The goal of machine learning is to enable an algorithm to make decisions based on input that has not been explicitly labelled or categorised. In the context of machine learning, this activity occurs during the training phase. The machine’s job is to find similarities and differences among the unsorted data and arrange it accordingly. The machine has not been trained with any previous information.
The goal of clustering is to divide a population or set of data points into subsets that are both more similar to one another and more distinguishable from one another than the original set of data points. It may be simplified to the process of grouping things into categories based on how similar or different they are to one another.
We have been given a set of objects, each of which has its own set of characteristics and values for those attributes (represented as a vector). The task at hand is to arrange such objects in sensible classes and clusters. To do this, we’ll use k means clustering, an unsupervised learning approach. The number of desired categories or subsets of items is represented by the letter ‘K’ in the name of the technique.
Based on their similarities, the algorithm will divide the items into k distinct clusters. In order to quantify this connection, we’ll use euclidean distance as our yardstick.
The algorithm operates as follows:
- We’ll start by picking k locations at random and using them as cluster centroids or averages.
- We update the coordinates of the mean, which are the averages of the items already allocated to that cluster, by placing each item in the cluster with the mean that is closest to it.
- After repeating the process a certain number of times, we get the required clusters.

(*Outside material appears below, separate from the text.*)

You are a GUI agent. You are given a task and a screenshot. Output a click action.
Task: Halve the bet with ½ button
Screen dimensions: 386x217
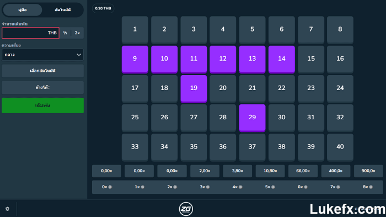tap(65, 33)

All of the “points” we’ve been talking about are more properly called “means” since they indicate the typical value of the items in each group. We may start these processes in a variety of ways. It seems sensible to randomly initialise the means of the items in the data set. Means may also be initialised using random values that are included within the data set (for instance, if the items that make up a feature x have values from 0 to 3, we will initialise the means for x that lie between 0 and 3) to ensure that the data is representative.
Using this method, the data points are clustered such that the sum of their squared distances to the cluster’s centroid is minimised. This guarantees that the procedure will carry out as intended. If your clusters aren’t very diverse, you should expect to find more similarities between the data points that fall into the same cluster.
Conclusion
K-means uses an approach called expectation-maximization to find a solution. During the Expectation phase, data points are placed in the cluster that is geographically closest to them, and during the Maximisation phase, the centroid of each cluster is calculated.